Flow cytometry

Mouse tumors were excised and cut into 2–3 mm pieces to create single-cell suspensions. CT26.CL25 and B16-F10 tumors were dissociated with collagenase/hyaluronidase (STEMCELL Technologies, 07912) and murine tumor dissociation kit (Miltenyi, 130-096-730), respectively, following the manufacturers’ recommendation. Dissected LNs were mechanically disrupted to create single cells and washed once using flow running buffer (0.1% bovine serum albumin in PBS). All segregated cells were filtered using a 70 μm nylon cell strainer (Corning).

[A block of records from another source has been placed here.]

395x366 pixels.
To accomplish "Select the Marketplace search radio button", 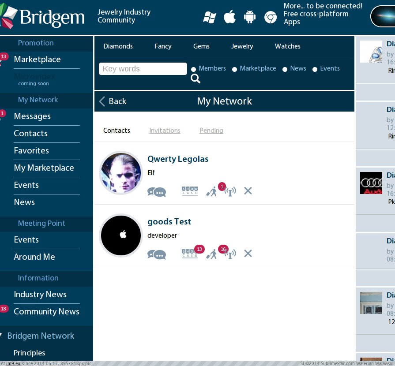I will 235,69.
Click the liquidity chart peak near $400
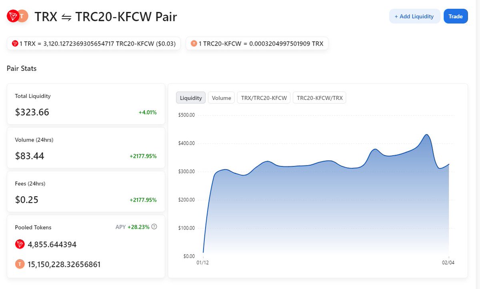The height and width of the screenshot is (289, 480). point(427,135)
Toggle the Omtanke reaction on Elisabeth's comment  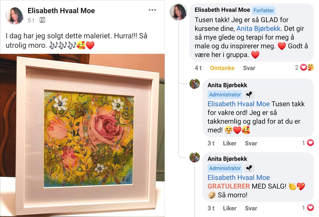(222, 68)
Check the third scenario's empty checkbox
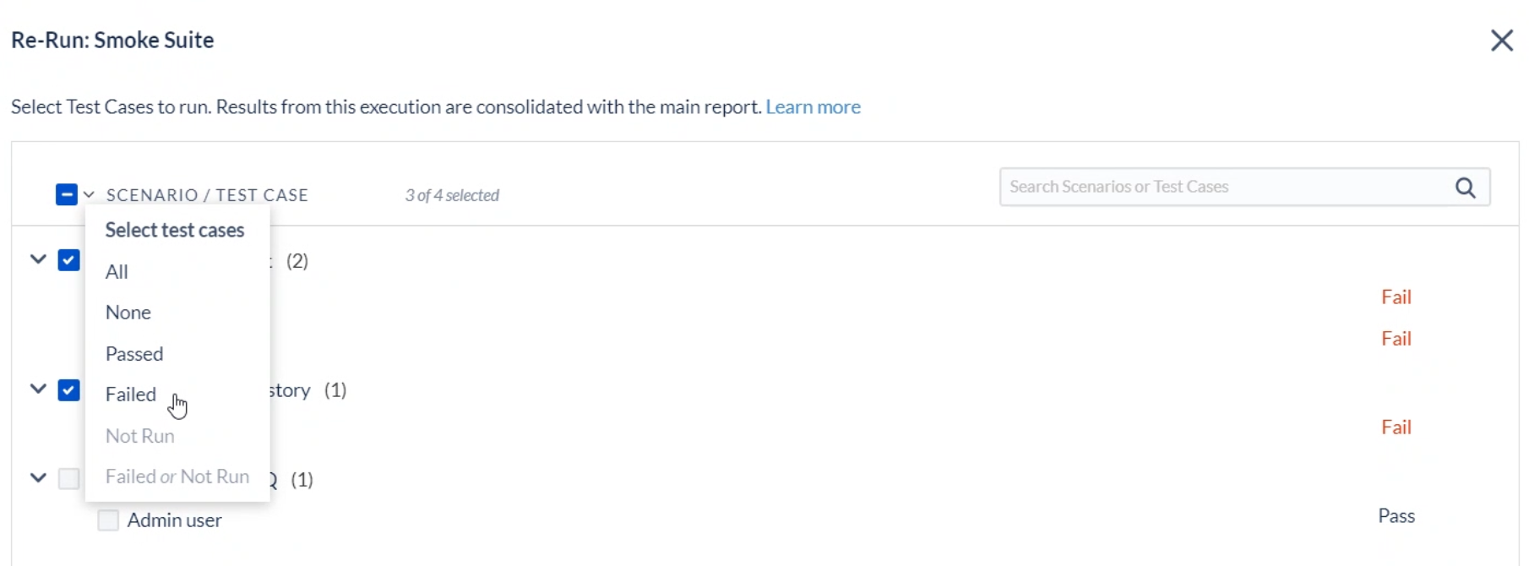This screenshot has height=566, width=1529. pos(69,478)
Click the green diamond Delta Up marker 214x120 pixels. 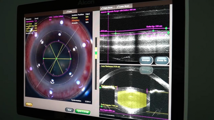(x=166, y=28)
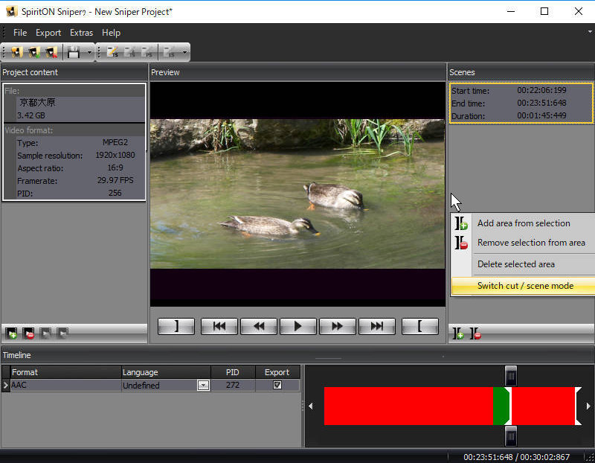Screen dimensions: 595x463
Task: Click the remove file icon under Project content
Action: (29, 333)
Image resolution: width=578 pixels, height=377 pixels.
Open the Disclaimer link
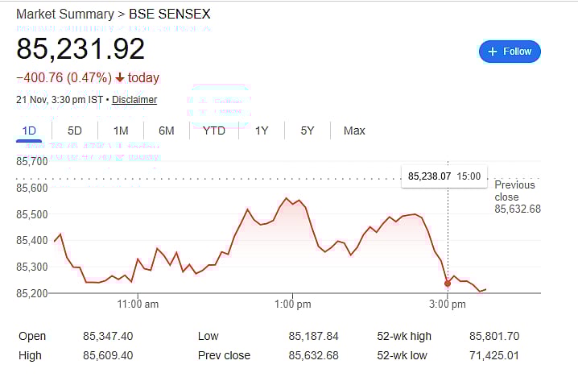coord(134,100)
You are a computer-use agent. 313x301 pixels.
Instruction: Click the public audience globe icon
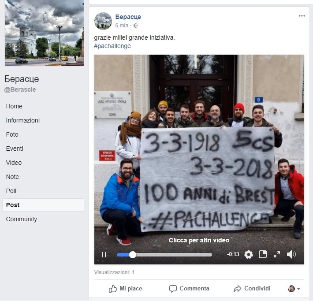pyautogui.click(x=136, y=26)
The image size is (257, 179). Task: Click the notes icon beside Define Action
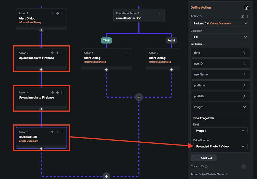coord(246,7)
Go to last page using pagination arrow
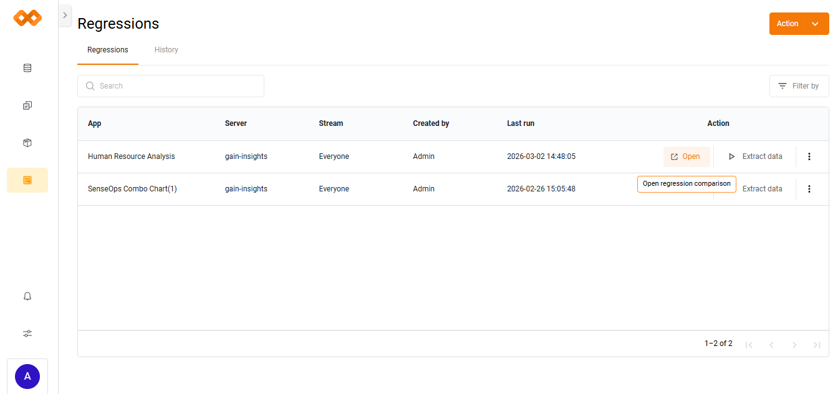This screenshot has height=394, width=838. [x=817, y=344]
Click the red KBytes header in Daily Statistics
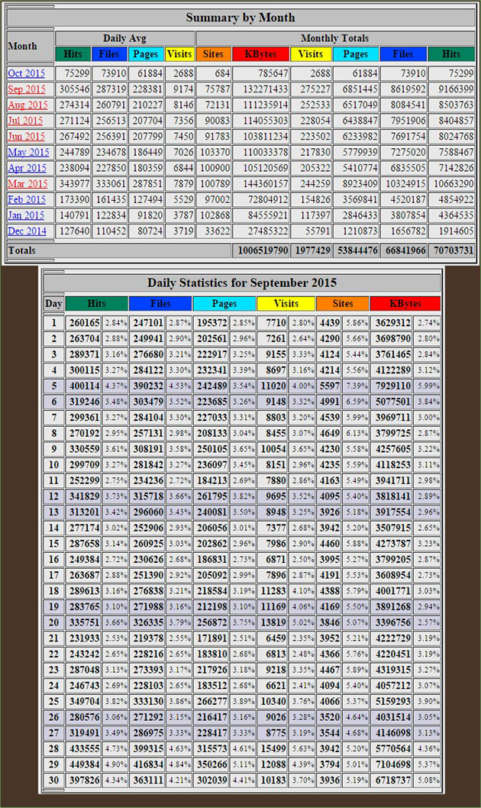Viewport: 481px width, 808px height. (x=405, y=303)
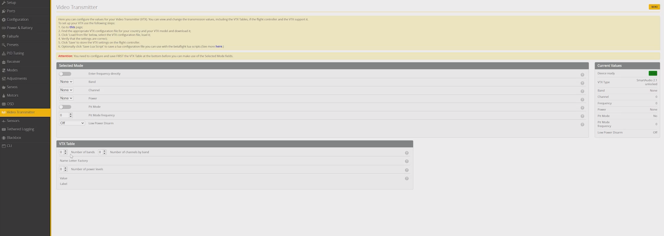Open the Power dropdown
664x236 pixels.
66,99
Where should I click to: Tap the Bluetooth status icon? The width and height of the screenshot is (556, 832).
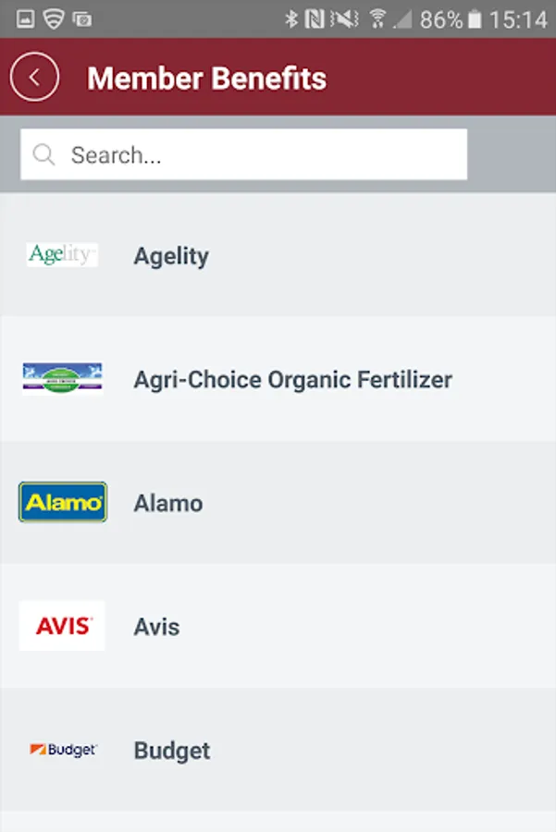tap(291, 18)
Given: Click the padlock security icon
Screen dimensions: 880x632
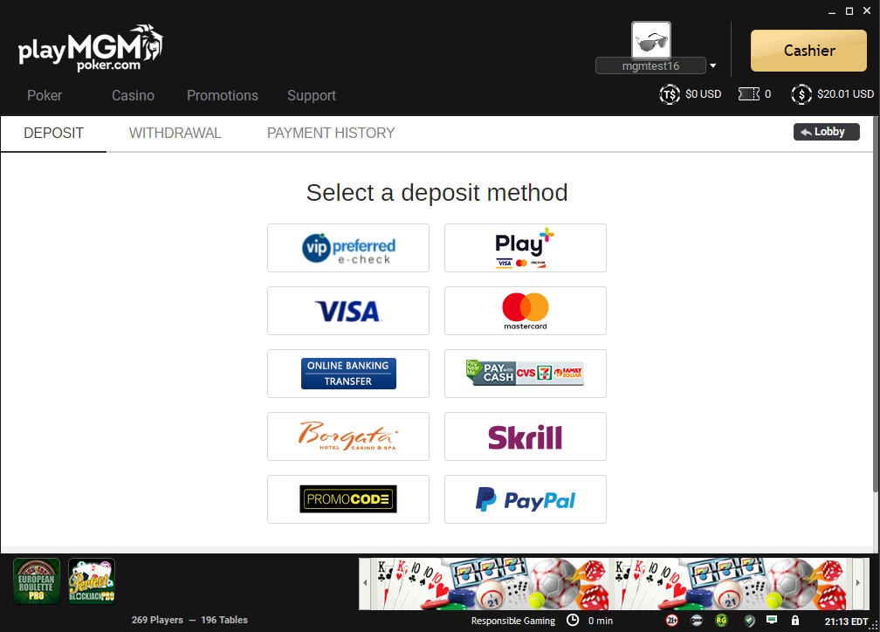Looking at the screenshot, I should (x=794, y=620).
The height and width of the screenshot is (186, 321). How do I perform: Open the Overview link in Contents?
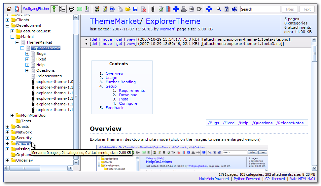(x=114, y=73)
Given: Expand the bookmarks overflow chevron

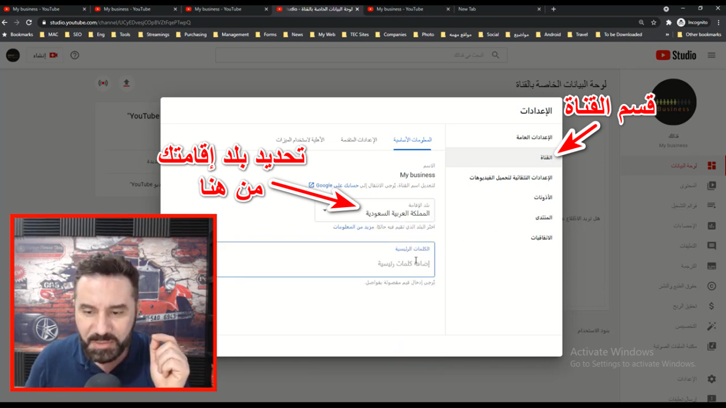Looking at the screenshot, I should 667,34.
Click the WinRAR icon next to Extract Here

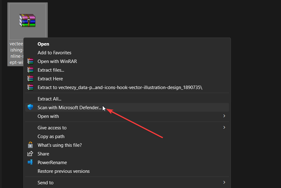(x=30, y=78)
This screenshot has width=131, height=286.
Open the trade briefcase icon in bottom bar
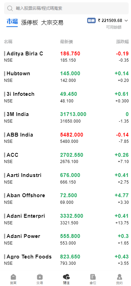click(40, 277)
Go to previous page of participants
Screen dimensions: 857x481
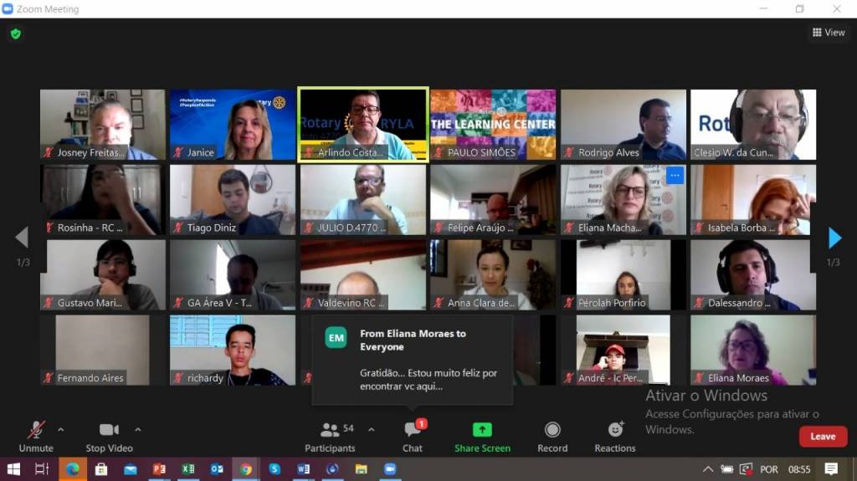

Resulted single cells were incubated on ice with anti-CD16/32 antibodies for 15 min. The cells were stained using Live/Dead Fixable Violet or Aqua dyes (Thermo Fisher) and surface-labeled with anti-CD8α BUV395 (clone 53-6.7; BD), anti-CD4 BV786 (clone GK1.5; BD), anti-CD3 BV786 or BV605 (clone 145-2C11; BD), anti-CD45 FITC or BV605 (clone 30-F11; BD), anti-PD-1 BV605 (clone J43; BD), anti-CTLA-4 PerCP/Cy5.5 (clone UC10-4B9; BioLegend), anti-Tim3 PE (clone B8.2C12; BioLegend), anti-LAG3 APC (clone C9B7W; BD), anti-CXCR3 BV650 (clone CXCR3-173; BioLegend), anti-CD11b BUV395 (clone M1/70, BD), anti-F4/80 Ax647 (clone T45-2342; BD), and anti-Ly6G BV711 (clone 1A8; BD) for 30 min at room temperature (see Supplementary Table ¹ and Supplementary Fig. ⁸).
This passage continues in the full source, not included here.